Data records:
# # # # # # #

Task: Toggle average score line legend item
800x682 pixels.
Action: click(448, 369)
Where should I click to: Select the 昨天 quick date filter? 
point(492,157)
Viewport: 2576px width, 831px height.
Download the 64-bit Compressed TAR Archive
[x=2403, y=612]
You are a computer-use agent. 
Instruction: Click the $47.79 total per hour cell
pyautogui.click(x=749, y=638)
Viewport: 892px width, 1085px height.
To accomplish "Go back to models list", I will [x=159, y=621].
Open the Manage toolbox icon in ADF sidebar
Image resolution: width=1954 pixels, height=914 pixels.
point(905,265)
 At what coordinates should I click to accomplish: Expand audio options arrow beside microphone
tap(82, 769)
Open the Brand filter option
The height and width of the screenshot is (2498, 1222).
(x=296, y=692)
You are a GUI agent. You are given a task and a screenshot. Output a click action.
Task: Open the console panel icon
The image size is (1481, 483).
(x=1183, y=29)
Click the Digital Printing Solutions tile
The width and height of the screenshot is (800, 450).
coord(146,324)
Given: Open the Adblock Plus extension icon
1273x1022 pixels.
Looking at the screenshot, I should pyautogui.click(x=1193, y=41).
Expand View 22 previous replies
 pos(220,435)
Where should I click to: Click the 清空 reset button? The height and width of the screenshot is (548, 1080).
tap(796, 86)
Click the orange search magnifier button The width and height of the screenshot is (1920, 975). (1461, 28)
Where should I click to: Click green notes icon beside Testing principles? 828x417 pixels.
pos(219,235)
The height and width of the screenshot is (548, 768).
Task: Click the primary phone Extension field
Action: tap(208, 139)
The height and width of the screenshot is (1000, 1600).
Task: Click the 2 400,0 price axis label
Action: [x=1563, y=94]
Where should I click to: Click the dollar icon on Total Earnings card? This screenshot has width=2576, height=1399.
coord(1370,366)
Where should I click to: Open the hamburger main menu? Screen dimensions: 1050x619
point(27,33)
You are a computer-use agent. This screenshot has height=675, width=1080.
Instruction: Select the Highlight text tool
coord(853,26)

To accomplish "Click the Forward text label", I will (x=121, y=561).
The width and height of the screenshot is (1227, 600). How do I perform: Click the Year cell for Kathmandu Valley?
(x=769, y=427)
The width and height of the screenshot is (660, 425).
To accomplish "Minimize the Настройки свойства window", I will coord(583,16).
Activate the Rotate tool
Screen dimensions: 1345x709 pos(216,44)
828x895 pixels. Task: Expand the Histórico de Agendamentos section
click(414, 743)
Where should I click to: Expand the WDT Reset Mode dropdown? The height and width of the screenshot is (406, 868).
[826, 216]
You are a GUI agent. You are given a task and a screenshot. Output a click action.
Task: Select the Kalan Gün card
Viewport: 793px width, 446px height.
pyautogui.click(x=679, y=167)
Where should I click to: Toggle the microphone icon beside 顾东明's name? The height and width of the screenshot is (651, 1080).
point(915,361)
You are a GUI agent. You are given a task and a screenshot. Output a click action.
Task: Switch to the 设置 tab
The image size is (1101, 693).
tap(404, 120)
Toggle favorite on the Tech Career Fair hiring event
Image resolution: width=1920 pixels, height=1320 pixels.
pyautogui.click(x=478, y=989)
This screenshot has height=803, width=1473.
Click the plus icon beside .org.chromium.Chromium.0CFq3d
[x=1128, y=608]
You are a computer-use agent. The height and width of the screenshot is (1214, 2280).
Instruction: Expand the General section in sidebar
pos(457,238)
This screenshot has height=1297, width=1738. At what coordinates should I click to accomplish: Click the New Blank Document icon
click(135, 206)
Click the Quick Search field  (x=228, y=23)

# # # # # # #

## SHORT PROBLEM
Print everything from the line containing "This screenshot has height=1297, width=1738." down to the end of the entries, keeping both of those ends.

## ANSWER TO THIS PROBLEM
This screenshot has height=1297, width=1738. At what coordinates should I click to accomplish: Click the New Blank Document icon
click(135, 206)
Click the Quick Search field  (x=228, y=23)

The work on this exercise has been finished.